Every year one of you baked me a cake because you knew I just loved it so much. Cake made me happy. Then for years I would not eat cake because I thought if I just kept eating cake forever and ever, I would no longer be able to fit into the door of your heart and then you would not love me. It was so silly but instead of shaming me, you designed a plate of berries to look like an exquisite torte and you put a candle in the middle and you sang. For me.

When my heart was broken, so many times, because I didn’t know how to choose a lover like I had chosen my friends, you asked me to describe what it felt like to be in love with longing. You said I was perfect the way I was and you believed in my own perfect heart in all its varying degrees of ache. When I finally fell, like a feral cat hanging by her claws on a limb that was about to snap, into the arms of a love that confused me, because it didn’t hurt, you helped hold the weight of my trepidation up to the light, because you knew I was a little afraid of burning. And nothing bad happened.

I always thought you were so easy to love because you were magical and kind and funny and smart. Some of you I have loved since I first learned to string words together into sentences. And I have been doing that since the day I learned how to say your name. Others I have known for only one or two or ten or twenty or thirty years and you’ve all shown me that friendship is not a linear, chronologically-driven item that either is or isn’t; rather, it’s a timeless verb and an unbound experience and I can friend with you anytime, and all the time, and we do not even have to be together to do it.

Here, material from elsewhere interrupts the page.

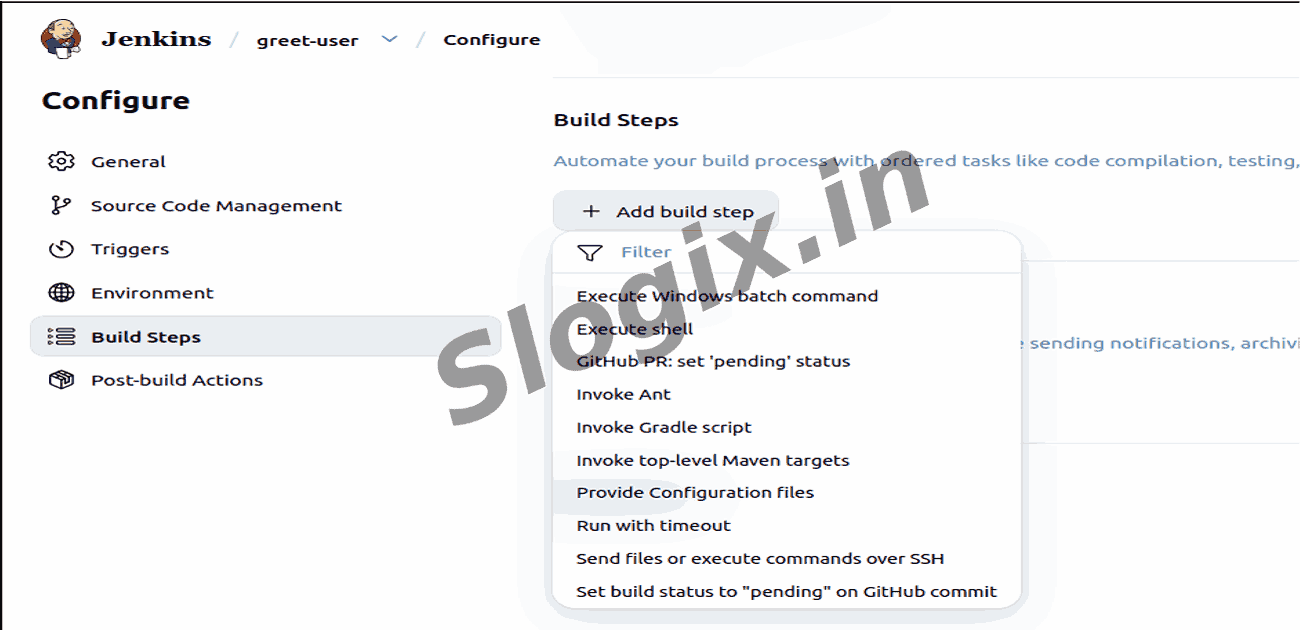Click the Build Steps list icon
The height and width of the screenshot is (630, 1300).
click(x=61, y=337)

People say “you cannot choose your family but you can choose your friends.” I choose both everyday and my family people have been some of the kindest, funniest, safest, most warm experiences of friending I have ever had. Similarly, my friend people have been some of the most loyal, protective, generous, supportive family I will ever know. And all of this made me think today, having become 45, how much of who I am is because of who you are and  I feel like crying because who you are, my friends, are everything that is good and kind and loving and worth it about being alive.

And then there’s this one other little thing that is hard to say. But, because I think you are so magical and funny and kind and good and I am so in awe of how you carry yourself, with all your joy and sorrow and courage and fear in the world; how you cry and laugh and grow and stretch and pick yourselves up each day one more time than you fall,  I realize that I must be some kind of greatness also, to be called by you, a friend.

You are my living, breathing, ever-expanding experience of Good.  You are my heart. You are my kindness, my worry-doll, my hope. You lift me into being. You teach me how to love and pray and dance and cry and kick and scream and laugh and grow. May I become, every year, more worthy of what you have made me.

4 thoughts on “On Becoming a 45 Year Old Friend

  1. Lovely Danielle! I think of you often and when I wear some earrings that you made for me when we were in our twenties – how about that. Keep on living and loving and crying and kicking.

  2. There is nothing in this world I have found more pure, abiding, strong, true, or generous than your heart in friendship. Ineffable. Ineluctable. Infinite.
    Every time I read this, I feel a shiver–as if bracing for the coming full-body hug. And then, I get it.